Report, as a bare number, how many lines of the entries below contain "agent".

(Beginning of Entries provided)

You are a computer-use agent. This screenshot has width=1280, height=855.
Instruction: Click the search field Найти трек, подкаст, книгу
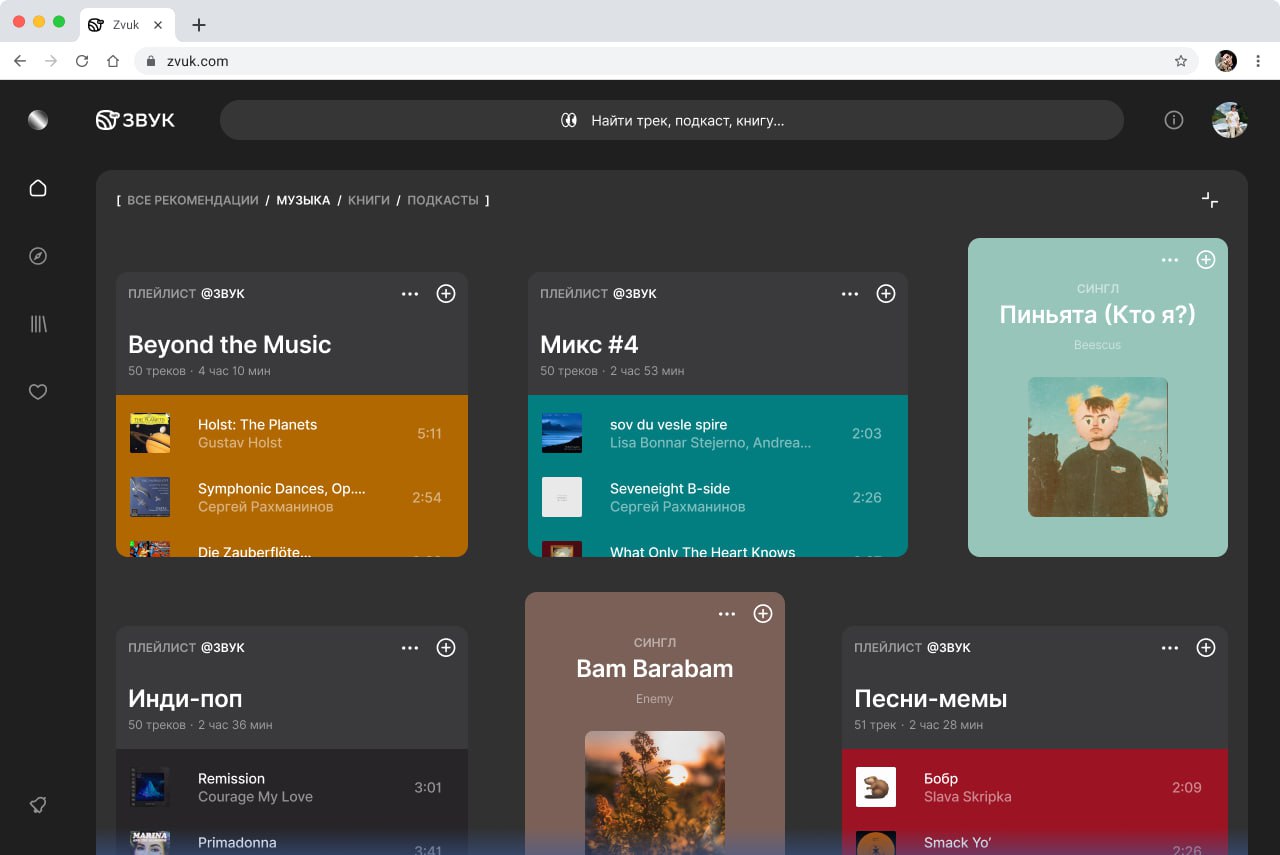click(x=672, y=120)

(End of Entries provided)
(Beginning of Entries provided)

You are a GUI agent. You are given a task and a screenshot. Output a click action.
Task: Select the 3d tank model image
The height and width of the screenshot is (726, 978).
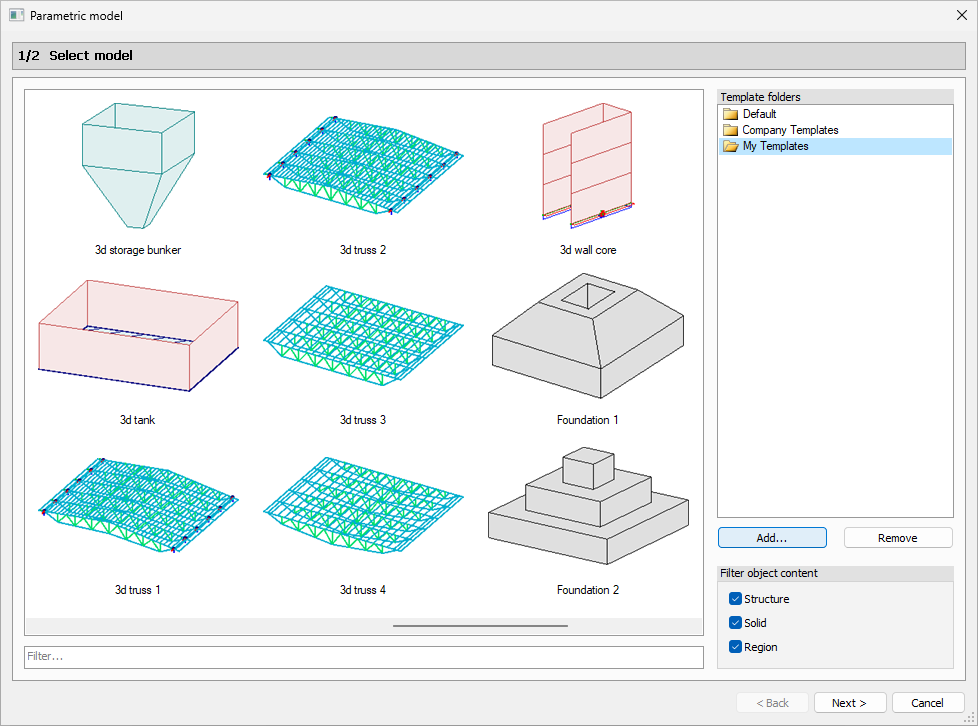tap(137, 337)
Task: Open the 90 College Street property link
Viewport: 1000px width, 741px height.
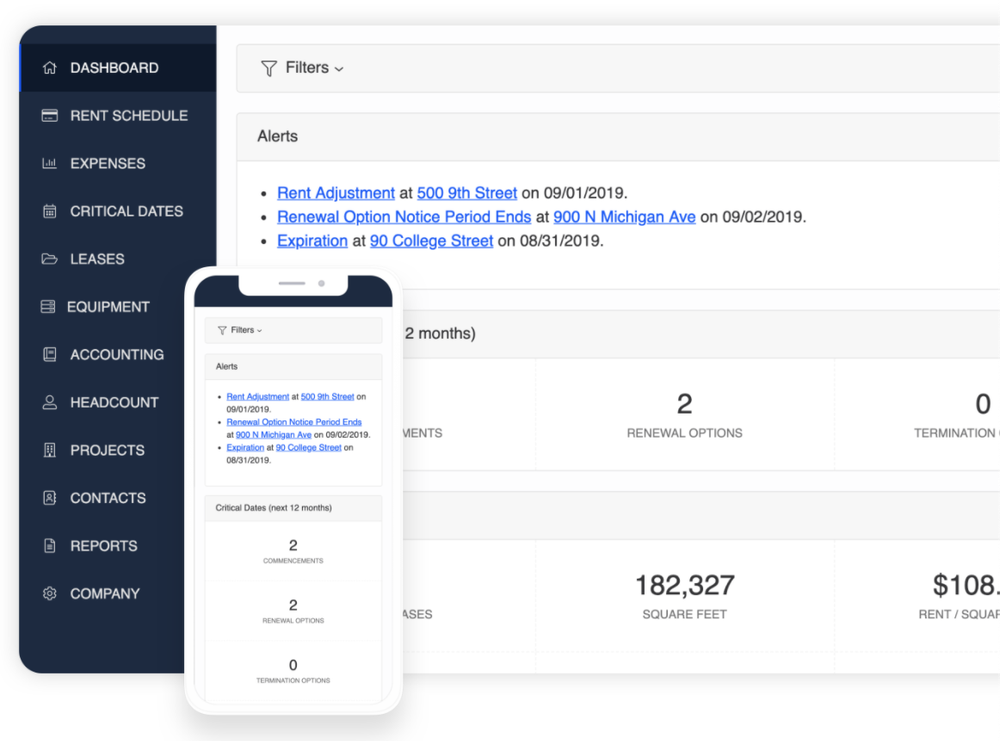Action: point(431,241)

(End of Entries provided)
(Beginning of Entries provided)

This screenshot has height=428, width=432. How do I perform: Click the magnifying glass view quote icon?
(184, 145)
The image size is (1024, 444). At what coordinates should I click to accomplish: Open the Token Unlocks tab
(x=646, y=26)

(End of Entries provided)

Answer section:
2